Updated February 21, 2017

English gardens of the 17th century were marked by formality, balance and precision. From a bird's eye view, English gardens of this time looked almost mandala-like. Inspired by French gardens of the time, 17th century gardens across Europe romanticised nature through a highly manicured aesthetic. Create your own 17th century oasis in your back yard by planning an overall geometric layout and by choosing a variety of plants that lend themselves to formal design.

Measure the dimensions of your garden area and draw a scaled-down outline on a piece of paper.

Create a horizontal axis down either the vertical-centre or horizontal-centre of the drawn garden area. Preferably the ends of the axis will face an entrance and an exit. Mark this area as a main throughway.

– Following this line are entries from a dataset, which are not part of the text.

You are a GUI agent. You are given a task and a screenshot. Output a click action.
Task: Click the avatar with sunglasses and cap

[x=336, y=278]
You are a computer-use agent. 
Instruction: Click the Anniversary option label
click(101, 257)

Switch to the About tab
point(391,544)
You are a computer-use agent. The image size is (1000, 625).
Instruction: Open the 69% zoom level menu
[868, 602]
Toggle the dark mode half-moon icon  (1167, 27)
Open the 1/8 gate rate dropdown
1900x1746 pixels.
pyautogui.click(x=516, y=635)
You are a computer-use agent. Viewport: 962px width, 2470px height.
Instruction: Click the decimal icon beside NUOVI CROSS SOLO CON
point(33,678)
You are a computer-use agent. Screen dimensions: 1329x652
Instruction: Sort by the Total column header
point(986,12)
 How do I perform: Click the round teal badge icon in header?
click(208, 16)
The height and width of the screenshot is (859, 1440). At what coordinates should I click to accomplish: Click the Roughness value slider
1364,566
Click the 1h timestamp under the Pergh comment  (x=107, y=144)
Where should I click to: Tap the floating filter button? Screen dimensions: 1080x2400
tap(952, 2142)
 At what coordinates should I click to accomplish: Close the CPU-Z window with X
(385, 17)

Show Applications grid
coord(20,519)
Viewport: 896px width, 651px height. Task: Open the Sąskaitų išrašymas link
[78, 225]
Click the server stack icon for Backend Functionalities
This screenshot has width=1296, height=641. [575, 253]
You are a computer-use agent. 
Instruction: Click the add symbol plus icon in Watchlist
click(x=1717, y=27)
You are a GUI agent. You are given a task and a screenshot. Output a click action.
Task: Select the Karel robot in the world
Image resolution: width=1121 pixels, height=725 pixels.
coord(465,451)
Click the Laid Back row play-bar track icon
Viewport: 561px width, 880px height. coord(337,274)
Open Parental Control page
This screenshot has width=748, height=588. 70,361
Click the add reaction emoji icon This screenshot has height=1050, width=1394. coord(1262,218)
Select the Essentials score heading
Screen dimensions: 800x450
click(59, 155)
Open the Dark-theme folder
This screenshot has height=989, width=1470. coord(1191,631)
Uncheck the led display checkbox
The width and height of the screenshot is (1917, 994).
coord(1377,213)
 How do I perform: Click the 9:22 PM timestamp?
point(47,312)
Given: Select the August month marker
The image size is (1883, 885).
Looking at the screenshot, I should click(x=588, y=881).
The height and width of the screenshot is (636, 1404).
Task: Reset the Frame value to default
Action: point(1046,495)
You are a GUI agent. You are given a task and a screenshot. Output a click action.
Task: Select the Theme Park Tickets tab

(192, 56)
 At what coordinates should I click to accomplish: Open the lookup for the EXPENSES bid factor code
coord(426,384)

Develop a symmetrical, geometric garden design, using the axis as the centre. Everything on opposite sides of the axis should mirror each other. Include flowers, trees, bushes, hedges and secondary paths. Make areas highly differentiated, with strong shapes and lines. Think about the way openings can frame other elements and how pathways and lines of vegetation can lead a person around. Bodies of water are optional, but were important in 17th century gardens to create reflection and a sense of even larger space.

Choose a variety of plants that are appropriate for the climate. Choose a mix of plants that grow organically, such as flowering shrubs, and plants that are pruned to have precise shapes, such as box hedges. Choose plants that grow tall, such as ornamental trees, as well as plants that remain short, such as flowers.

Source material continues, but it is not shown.